At the end of year, our headcount was 259 people, of which 202 are engineers. Overall, we demonstrated excellent financial performance in 2015, and earnings leverage.
In addition to growth in total revenue, we generated non-GAAP operating income increase of 57%, non-GAAP EPS increase of 51%, and we more than doubled our annual free cash flow from operation reaching north of $90 million. Backlog at year end is at record high. The deal pipeline is robust, and royalty momentum appears to continue in our favor.
Now for the guidance, on licensing as Gideon described, we are experiencing a healthy blend across our entire range of products we offer.
While our licensing revenue tends to be lumpy due to the timing of deal closures, we believe we have the fundamentals to continue with the current trend in licensing revenue, and expect to be in the range of $30 million to $32 million for the year.
On royalty, we strongly benefited in the second half of 2015 from the expansion of smartphones in general and from market share capture within Samsung. For 2016, we believe our expansion in the smartphone market will continue, in particular within the segments of low cost smartphone for first time user and mid range smartphone.
Similar to last year, we expect the first half of 2016 to be a transitional period where smartphone manufacturer now reducing inventories followed by an expedited growth in the second half of the year and new model release.
We therefore believe our royalty revenue for the year will grow in the range of 20 to 40%, taking into consideration the adoption rate of CEVA-based smartphone and growing royalty revenue contribution from non-baseband shipment.
Our guidance for the first quarter of 2016, revenue for the first quarter is expected to be in the range of 15.8 to $16.8 million. Gross margin is expected to be approximately 91% on both GAAP and non-GAAP basis.
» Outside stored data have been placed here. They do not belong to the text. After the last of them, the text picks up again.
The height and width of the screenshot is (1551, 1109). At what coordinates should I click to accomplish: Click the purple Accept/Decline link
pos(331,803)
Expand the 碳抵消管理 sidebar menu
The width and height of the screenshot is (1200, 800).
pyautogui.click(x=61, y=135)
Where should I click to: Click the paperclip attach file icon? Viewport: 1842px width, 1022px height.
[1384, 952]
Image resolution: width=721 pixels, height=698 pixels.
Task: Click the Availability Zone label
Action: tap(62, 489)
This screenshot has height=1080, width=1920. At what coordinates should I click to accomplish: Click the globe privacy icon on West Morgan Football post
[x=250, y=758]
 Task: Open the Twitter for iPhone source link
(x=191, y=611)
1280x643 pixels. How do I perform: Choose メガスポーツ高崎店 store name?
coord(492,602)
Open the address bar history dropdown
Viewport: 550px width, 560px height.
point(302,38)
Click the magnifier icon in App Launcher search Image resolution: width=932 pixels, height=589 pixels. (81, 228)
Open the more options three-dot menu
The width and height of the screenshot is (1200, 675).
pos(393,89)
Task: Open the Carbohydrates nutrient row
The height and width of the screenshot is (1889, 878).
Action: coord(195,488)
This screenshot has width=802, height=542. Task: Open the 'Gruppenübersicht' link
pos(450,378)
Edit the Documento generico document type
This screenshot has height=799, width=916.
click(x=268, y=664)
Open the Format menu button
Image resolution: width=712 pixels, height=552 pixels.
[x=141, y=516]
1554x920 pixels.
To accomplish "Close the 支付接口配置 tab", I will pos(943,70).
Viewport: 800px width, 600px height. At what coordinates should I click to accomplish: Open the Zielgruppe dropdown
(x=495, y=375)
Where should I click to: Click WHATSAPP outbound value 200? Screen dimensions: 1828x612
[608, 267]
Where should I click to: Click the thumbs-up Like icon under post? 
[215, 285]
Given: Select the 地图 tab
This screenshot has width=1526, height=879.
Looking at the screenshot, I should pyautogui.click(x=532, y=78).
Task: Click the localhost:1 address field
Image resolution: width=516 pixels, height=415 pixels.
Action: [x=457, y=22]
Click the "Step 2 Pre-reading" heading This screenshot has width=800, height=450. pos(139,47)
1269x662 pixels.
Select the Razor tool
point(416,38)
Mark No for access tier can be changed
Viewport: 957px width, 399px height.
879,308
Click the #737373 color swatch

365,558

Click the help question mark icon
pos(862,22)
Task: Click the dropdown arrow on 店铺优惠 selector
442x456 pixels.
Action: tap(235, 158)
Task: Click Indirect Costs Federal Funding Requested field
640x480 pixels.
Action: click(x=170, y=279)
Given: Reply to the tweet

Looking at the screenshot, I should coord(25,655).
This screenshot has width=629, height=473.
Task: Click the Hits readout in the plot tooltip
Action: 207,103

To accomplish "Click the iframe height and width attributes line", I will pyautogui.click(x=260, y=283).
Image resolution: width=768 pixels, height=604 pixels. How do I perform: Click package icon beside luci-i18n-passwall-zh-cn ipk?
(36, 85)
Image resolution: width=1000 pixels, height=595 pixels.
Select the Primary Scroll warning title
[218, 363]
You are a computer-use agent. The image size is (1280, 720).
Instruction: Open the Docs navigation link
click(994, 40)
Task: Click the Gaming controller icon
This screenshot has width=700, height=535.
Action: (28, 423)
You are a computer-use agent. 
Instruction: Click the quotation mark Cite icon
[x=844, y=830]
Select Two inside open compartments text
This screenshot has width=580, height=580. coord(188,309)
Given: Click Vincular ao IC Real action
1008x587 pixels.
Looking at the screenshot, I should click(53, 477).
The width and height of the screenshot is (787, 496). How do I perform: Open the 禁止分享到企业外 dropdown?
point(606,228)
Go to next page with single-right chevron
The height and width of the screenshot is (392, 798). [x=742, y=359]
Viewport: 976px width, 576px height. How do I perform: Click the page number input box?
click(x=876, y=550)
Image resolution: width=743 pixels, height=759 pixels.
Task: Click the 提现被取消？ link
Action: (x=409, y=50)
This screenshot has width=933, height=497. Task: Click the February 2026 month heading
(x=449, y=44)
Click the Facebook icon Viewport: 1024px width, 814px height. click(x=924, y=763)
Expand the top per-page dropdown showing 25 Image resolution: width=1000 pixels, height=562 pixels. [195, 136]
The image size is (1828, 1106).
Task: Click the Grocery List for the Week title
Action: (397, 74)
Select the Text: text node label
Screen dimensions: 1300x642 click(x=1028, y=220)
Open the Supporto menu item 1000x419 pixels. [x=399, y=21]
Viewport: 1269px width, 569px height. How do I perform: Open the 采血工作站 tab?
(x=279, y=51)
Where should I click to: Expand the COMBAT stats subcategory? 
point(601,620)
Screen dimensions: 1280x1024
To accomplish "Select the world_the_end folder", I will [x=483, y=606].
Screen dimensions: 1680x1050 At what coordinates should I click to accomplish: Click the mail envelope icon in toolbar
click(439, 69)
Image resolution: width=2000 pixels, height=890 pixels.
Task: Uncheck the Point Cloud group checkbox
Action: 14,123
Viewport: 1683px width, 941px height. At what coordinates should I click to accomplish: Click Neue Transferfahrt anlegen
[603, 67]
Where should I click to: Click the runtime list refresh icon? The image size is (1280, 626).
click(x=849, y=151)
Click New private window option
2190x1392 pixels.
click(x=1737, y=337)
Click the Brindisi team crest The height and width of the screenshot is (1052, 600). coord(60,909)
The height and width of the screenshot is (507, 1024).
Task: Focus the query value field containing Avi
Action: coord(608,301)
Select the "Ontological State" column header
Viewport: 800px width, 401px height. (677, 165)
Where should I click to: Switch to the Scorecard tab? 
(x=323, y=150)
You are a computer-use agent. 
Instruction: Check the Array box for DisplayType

U.S. GAAP operating expenses are expected to be in the range of 12.6 to $13.6 million.
Of anticipated total operating expenses for the first quarter, 1.5 million is expected to be attributed to equity-based compensation expenses directly related to employee retention efforts, and $0.3 million will continue to be the amortization of acquired intangibles [technical difficulty].
Our non-GAAP OpEx is expected to be in the range of 10.8 to $11.8 million, reflecting our plans to accelerate new product developments during 2016 as mentioned by Gideon. Net interest income is expected to be approximately $300,000 for the first quarter; tax rate similar to last year, 13% non-GAAP tax rate.
Share count for the first quarter in the range of 21.6 to 21.8 million shares, and that will bring us to U.S. GAAP fully diluted EPS of approximately $0.07 to $0.09. And non-GAAP EPS forecast excluding the $1.5 million of equity-based compensation expenses and amortization expenses in the range of $0.15 to $0.17 per share.
At this stage, we will be happy to open the Q&A session..
Thank you. [Operator Instructions] And our first question comes from Gary Mobley at Benchmark..
Hi guys, thanks for taking my question. Congrats to a strong finish to the year, and we should all be pleased with the fiscal year '16 guide.
But I wanted to just nitpick for a second and just explore why your LTE royalty units were down sequentially in Q4 relative to what seemed to be some pretty robust sequential growth in -- excuse me, non-4G-basedband royalty units?.
Okay. So LTE, we are in kind of a transition period. We still have customers that are ramping up production in the -- what we call the mid-range or replacement cycle. This is a market that is transitioning. On the other end, we have great [ph] customers that are bringing up everything..
Okay.
If you could just explore that in a little more detail, what are the puts and takes at your largest 4G LTE royalty shipper, Samsung, with respect to maybe some share shifts at the high-end of their product offerings in the upcoming months versus what seems to be some share gains for you in some of their mid-tier and low-end smartphone offerings?.
Hi, Gary, good morning, it's Yaniv. Let me try to address it a bit differently because I'm not sure we would want to go specifically in each one of the four large potential players that work with us on LTE, the names I think we all know, are Spreadtrum, Samsung, Intel, and Leadcore. These are the four names that are powering our LTE devices.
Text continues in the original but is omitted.